WHAT IS REQUIRED: Find every line in the data that contains the word "before". Return each of those lines.

GIVEN ENTRIES:

####################

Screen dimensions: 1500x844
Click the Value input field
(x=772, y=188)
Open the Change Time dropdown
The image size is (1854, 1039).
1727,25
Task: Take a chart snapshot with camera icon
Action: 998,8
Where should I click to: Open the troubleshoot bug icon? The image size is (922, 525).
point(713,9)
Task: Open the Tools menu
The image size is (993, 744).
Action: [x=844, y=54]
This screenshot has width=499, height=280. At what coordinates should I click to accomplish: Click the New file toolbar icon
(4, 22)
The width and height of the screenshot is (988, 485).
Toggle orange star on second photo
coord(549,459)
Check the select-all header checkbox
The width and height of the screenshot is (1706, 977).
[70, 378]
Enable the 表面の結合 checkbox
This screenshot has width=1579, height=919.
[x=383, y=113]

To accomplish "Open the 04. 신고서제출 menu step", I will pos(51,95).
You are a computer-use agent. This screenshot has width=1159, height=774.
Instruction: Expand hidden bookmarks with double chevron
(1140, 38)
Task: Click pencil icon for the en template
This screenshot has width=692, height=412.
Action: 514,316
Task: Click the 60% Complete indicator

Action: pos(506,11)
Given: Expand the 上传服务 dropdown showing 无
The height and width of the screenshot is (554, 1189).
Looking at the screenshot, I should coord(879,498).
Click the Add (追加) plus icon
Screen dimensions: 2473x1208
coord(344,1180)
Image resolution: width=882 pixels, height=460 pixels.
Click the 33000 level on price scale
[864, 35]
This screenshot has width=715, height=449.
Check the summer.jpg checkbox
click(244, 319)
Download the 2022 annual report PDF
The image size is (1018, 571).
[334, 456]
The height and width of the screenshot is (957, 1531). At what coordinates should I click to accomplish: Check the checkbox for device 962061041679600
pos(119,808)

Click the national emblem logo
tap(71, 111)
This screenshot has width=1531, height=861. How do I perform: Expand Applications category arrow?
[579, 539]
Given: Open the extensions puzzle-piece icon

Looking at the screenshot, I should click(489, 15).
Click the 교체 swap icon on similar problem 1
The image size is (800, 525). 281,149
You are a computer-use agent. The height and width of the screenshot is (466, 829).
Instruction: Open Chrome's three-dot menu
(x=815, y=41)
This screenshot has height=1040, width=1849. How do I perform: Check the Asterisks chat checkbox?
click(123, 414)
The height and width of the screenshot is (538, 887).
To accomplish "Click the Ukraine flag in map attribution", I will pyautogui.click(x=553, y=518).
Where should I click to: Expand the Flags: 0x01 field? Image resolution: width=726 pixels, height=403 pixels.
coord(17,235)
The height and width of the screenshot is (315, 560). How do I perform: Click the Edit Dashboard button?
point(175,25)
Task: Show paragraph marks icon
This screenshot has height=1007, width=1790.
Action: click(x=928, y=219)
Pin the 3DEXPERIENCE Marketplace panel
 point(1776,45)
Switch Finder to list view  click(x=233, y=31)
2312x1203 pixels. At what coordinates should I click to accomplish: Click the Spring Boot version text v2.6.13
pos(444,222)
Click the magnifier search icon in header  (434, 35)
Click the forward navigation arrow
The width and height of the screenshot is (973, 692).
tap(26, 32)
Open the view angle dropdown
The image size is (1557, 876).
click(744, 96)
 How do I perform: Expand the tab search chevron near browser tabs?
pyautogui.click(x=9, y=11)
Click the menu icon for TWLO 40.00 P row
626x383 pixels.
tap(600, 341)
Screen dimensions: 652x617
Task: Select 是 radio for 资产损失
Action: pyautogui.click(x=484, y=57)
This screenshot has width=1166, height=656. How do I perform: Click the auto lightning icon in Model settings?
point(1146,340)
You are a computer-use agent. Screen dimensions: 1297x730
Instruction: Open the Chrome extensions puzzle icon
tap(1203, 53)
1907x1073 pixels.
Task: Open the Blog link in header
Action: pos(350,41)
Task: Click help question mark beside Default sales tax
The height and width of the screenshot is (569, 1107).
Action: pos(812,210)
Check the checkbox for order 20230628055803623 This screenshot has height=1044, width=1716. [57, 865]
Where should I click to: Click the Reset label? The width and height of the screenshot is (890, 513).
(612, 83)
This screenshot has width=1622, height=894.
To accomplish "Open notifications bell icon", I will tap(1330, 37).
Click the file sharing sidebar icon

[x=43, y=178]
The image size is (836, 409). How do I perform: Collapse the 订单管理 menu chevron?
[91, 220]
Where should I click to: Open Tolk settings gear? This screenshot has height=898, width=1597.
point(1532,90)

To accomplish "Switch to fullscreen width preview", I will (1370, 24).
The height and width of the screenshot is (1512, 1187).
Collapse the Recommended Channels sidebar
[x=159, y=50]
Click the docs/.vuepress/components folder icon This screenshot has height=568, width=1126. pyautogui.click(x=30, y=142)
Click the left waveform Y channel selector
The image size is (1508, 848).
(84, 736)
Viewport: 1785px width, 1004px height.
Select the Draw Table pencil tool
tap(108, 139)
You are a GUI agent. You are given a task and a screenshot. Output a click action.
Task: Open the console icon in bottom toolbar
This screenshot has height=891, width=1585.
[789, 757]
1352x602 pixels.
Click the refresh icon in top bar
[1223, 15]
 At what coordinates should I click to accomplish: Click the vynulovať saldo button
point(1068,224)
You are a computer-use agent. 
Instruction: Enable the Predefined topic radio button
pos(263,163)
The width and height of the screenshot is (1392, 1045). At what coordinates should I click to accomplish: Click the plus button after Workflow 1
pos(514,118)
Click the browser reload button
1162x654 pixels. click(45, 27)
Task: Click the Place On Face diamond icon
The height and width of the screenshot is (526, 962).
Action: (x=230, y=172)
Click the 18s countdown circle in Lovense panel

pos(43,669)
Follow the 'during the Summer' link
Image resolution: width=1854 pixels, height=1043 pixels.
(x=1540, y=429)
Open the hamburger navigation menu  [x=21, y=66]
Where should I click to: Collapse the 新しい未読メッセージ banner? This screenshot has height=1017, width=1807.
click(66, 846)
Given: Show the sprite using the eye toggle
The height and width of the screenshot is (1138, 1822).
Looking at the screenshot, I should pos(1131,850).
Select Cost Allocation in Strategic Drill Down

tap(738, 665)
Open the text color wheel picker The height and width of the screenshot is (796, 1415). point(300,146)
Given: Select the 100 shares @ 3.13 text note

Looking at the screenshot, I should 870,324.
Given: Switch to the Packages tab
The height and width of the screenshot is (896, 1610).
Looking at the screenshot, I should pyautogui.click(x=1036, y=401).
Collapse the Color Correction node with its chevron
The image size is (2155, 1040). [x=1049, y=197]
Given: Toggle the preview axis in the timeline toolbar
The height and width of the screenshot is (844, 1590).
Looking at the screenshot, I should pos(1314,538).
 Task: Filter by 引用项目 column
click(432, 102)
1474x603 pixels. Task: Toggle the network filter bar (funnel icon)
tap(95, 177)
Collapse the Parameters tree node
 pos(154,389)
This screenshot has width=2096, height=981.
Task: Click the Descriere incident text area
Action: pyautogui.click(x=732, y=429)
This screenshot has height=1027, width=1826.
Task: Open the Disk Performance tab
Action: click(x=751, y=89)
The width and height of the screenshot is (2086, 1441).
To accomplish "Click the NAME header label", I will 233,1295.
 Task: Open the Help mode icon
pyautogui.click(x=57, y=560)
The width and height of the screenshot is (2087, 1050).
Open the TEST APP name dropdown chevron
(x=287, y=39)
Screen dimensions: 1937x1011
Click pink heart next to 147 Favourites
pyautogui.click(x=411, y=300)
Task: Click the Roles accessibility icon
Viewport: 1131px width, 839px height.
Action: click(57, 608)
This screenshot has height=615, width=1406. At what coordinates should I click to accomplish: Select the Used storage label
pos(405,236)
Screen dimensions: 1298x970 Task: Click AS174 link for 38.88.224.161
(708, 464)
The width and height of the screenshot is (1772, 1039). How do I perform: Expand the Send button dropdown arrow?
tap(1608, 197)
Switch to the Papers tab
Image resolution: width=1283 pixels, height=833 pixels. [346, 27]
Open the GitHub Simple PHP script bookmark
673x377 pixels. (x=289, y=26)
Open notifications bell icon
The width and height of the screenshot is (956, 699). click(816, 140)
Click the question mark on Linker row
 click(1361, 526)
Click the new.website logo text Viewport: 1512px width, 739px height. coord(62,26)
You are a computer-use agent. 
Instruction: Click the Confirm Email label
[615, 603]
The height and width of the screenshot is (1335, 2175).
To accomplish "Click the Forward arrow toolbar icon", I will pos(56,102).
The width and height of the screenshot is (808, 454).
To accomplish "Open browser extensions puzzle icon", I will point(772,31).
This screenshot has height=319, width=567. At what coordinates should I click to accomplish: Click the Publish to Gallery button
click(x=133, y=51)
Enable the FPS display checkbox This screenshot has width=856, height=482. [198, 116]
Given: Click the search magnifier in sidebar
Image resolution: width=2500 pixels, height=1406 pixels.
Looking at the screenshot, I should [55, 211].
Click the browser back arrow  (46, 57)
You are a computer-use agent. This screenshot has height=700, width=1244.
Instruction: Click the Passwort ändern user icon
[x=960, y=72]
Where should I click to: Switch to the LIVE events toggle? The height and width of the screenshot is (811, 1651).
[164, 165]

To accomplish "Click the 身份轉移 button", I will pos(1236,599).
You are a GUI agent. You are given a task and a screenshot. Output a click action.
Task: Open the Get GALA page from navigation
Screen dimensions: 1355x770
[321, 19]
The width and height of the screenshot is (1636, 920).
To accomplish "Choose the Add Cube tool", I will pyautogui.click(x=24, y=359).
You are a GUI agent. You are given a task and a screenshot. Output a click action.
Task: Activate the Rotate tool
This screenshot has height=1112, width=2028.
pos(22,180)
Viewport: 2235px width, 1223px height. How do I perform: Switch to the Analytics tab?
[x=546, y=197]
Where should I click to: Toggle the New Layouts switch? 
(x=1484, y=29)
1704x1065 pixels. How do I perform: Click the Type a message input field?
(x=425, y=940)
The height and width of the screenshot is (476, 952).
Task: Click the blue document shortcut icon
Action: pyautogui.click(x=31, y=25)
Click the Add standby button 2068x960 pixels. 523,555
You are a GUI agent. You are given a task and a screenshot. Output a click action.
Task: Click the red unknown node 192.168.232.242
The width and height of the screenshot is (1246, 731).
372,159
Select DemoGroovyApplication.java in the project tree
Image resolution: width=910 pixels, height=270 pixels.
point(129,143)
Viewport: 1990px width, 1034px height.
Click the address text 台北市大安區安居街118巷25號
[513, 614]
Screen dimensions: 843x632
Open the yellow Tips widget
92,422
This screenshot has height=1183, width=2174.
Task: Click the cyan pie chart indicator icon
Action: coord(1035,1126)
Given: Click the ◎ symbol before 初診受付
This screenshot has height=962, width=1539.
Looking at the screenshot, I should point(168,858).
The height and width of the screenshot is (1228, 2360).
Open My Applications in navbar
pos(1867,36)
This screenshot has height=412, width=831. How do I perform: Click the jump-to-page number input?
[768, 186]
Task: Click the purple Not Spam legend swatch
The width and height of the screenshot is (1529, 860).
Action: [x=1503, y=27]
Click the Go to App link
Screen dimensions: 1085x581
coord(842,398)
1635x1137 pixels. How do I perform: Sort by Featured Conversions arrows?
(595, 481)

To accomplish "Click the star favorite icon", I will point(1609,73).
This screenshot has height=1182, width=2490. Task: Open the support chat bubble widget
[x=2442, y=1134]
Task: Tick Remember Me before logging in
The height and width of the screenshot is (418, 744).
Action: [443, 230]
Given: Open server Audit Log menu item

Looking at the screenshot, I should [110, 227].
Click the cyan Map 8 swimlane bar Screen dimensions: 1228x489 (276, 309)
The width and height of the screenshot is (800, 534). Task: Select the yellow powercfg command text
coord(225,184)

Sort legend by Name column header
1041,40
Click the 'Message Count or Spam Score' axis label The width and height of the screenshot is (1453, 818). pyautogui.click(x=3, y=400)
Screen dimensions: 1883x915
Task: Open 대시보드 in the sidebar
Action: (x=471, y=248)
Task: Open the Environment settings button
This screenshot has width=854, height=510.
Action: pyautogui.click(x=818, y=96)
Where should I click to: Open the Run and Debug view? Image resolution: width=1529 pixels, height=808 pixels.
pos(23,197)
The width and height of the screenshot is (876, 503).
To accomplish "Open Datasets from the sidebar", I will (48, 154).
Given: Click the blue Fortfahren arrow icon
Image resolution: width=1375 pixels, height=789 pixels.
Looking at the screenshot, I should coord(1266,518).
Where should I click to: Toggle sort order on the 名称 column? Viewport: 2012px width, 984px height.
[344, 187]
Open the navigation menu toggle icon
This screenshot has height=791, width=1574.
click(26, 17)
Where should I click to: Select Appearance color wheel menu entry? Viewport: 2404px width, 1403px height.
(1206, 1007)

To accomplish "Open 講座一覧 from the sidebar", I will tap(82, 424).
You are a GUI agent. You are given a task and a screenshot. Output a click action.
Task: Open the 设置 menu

####################

TASK OUTPUT:
Given: Click the ◎ symbol before 初診受付
Task: Tick Remember Me before logging in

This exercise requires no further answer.